Capital in the Twenty-First Century

Home > Other > Capital in the Twenty-First Century > Page 69
Capital in the Twenty-First Century Page 69

by Thomas Piketty


  3. The other possibility is to increase supply of the scarce good, for example by finding new oil deposits (or new sources of energy, if possible cleaner than oil), or by moving toward a more dense urban environment (by constructing high-rise housing, for example), which raises other difficulties. In any case, this, too, can take decades to accomplish.

  4. Friedrich Engels (1820–1895), who had direct experience of his subject, would become the friend and collaborator of the German philosopher and economist Karl Marx (1818–1883). He settled in Manchester in 1842, where he managed a factory owned by his father.
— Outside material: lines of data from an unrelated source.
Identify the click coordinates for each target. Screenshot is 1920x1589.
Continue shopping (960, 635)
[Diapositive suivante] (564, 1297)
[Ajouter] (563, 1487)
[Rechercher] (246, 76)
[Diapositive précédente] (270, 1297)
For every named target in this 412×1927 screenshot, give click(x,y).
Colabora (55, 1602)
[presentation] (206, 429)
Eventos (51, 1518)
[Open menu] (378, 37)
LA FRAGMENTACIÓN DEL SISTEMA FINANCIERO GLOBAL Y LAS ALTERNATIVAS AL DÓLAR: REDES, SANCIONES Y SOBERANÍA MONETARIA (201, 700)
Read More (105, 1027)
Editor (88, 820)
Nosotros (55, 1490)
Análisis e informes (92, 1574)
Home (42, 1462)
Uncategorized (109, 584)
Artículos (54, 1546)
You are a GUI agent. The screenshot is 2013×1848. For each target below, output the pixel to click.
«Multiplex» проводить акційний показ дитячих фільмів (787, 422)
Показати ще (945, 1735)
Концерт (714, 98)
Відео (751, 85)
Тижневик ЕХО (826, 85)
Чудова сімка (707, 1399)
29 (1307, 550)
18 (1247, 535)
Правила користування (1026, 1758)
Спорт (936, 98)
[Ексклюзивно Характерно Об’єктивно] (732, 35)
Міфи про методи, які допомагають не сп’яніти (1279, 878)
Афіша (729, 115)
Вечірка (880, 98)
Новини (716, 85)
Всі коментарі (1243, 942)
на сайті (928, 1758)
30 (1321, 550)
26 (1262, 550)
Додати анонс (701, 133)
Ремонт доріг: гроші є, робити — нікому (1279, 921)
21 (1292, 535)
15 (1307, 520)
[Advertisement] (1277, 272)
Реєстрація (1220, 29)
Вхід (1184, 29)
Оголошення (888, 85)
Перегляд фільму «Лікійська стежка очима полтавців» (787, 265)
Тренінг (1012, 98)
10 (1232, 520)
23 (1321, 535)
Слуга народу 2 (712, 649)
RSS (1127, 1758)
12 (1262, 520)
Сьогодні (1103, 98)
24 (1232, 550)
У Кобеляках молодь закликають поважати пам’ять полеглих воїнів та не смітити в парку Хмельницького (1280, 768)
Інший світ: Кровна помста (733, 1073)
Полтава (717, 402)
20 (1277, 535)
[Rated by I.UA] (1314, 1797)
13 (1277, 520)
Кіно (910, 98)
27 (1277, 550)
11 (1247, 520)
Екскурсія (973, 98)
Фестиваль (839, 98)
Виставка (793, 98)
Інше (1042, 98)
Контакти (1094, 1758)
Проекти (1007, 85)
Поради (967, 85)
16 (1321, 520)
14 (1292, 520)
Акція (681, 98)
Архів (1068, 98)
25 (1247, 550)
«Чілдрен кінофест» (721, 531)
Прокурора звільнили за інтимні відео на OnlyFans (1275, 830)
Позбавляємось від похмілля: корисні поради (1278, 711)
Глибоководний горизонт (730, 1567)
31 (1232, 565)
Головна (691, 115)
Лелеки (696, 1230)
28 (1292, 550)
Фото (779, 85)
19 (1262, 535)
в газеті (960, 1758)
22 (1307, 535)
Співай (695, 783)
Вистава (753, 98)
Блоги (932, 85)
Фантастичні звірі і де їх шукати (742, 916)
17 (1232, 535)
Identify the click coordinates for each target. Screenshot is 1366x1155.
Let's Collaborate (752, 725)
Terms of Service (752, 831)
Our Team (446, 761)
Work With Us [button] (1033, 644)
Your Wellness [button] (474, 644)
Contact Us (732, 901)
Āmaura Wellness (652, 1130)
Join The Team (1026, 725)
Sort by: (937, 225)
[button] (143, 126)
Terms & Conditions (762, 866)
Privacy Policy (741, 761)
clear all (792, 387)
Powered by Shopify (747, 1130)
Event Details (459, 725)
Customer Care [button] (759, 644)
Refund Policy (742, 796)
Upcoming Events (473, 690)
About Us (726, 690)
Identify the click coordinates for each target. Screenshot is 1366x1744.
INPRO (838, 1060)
  5. The historian Robert Allen recently proposed to call this long period of wage stagnation “Engels’ pause.” See Allen, “Engels’ Pause: A Pessimist’s Guide to the British Industrial Revolution,” Oxford University Department of Economics Working Papers 315 (2007). See also “Engels’ Pause: Technical Change, Capital Accumulation, and Inequality in the British Industrial Revolution,” in Explorations in Economic History 46, no. 4 (October 2009): 418–35.

  6. The opening passage continues: “All the powers of old Europe have entered into a holy alliance to exorcise this specter: Pope and Tsar, Metternich and Guizot, French Radicals and German police-spies.” No doubt Marx’s literary talent partially accounts for his immense influence.

  7. In 1847 Marx published The Misery of Philosophy, in which he mocked Proudhon’s Philosophy of Misery, which was published a few years earlier.

  8. In Chapter 6 I return to the theme of Marx’s use of statistics. To summarize: he occasionally sought to make use of the best available statistics of the day (which were better than the statistics available to Malthus and Ricardo but still quite rudimentary), but he usually did so in a rather impressionistic way and without always establishing a clear connection to his theoretical argument.

  9. Simon Kuznets, “Economic Growth and Income Inequality,” American Economic Review 45, no. 1 (1955): 1–28.

  10. Robert Solow, “A Contribution to the Theory of Economic Growth,” Quarterly Journal of Economics 70, no. 1 (February 1956): 65–94.

  11. See Simon Kuznets, Shares of Upper Income Groups in Income and Savings (Cambridge, MA: National Bureau of Economic Research, 1953). Kuznets was an American economist, born in Ukraine in 1901, who settled in the United States in 1922 and became a professor at Harvard after studying at Columbia University. He died in 1985. He was the first person to study the national accounts of the United States and the first to publish historical data on inequality.

  12. Because it is often the case that only a portion of the population is required to file income tax returns, we also need national accounts in order to measure total income.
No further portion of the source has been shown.